Modifying the information advertised by a router might lead to attacks including bogus software upgrades and also might mask the causes of faults in the network. This can be mitigated by protecting the BGP session using TLS.

Many BGP implementations leave TCP port 179 open in order to be able to establish sessions with new neighbors. This could lead to an attack where a rogue BGP implementation attempts to open a session and learns the version information from the responding peer.

The Version Capability MUST be configurable with a vendor-specific knob to be able to enable or disable the capability. The vendor might implement to disable this capability per neighbor.

It would be safe to enable this for iBGP or inside the same tenant where you have full control and the BGP speaker is behind the exit points.

This capability is NOT RECOMMENDED for eBGP use.

Sensitive information leaks can be minimized by using the [RFC5082] mechanism or firewalls to filter out TCP 179 port from untrusted networks.
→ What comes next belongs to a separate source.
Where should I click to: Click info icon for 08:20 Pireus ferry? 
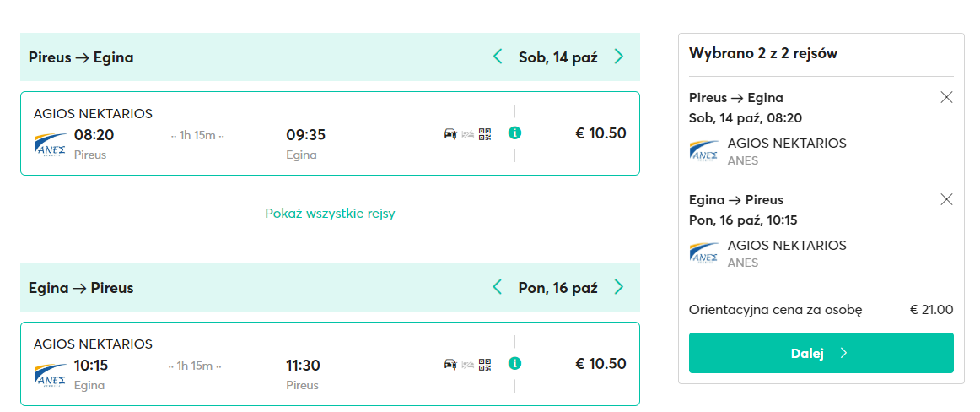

This capability can be disabled per neighbor, thus the sensitive information can't be disclosed to untrusted neighbors.

7. References

7.1. Normative References

[RFC2119] Bradner, S., "Key words for use in RFCs to Indicate Requirement Levels", BCP 14, RFC 2119, DOI 10.17487/RFC2119, March 1997.
[RFC3629] Yergeau, F., "UTF-8, a transformation format of ISO 10646", STD 63, RFC 3629, DOI 10.17487/RFC3629, November 2003.
[RFC5082] Gill, V., Heasley, J., Meyer, D., Savola, P. and C. Pignataro, "The Generalized TTL Security Mechanism (GTSM)", RFC 5082, DOI 10.17487/RFC5082, October 2007.
[RFC5246] Dierks, T. and E. Rescorla, "The Transport Layer Security (TLS) Protocol Version 1.2", RFC 5246, DOI 10.17487/RFC5246, August 2008.
[RFC5492] Scudder, J. and R. Chandra, "Capabilities Advertisement with BGP-4", RFC 5492, DOI 10.17487/RFC5492, February 2009.
[RFC8174] Leiba, B., "Ambiguity of Uppercase vs Lowercase in RFC 2119 Key Words", BCP 14, RFC 8174, DOI 10.17487/RFC8174, May 2017.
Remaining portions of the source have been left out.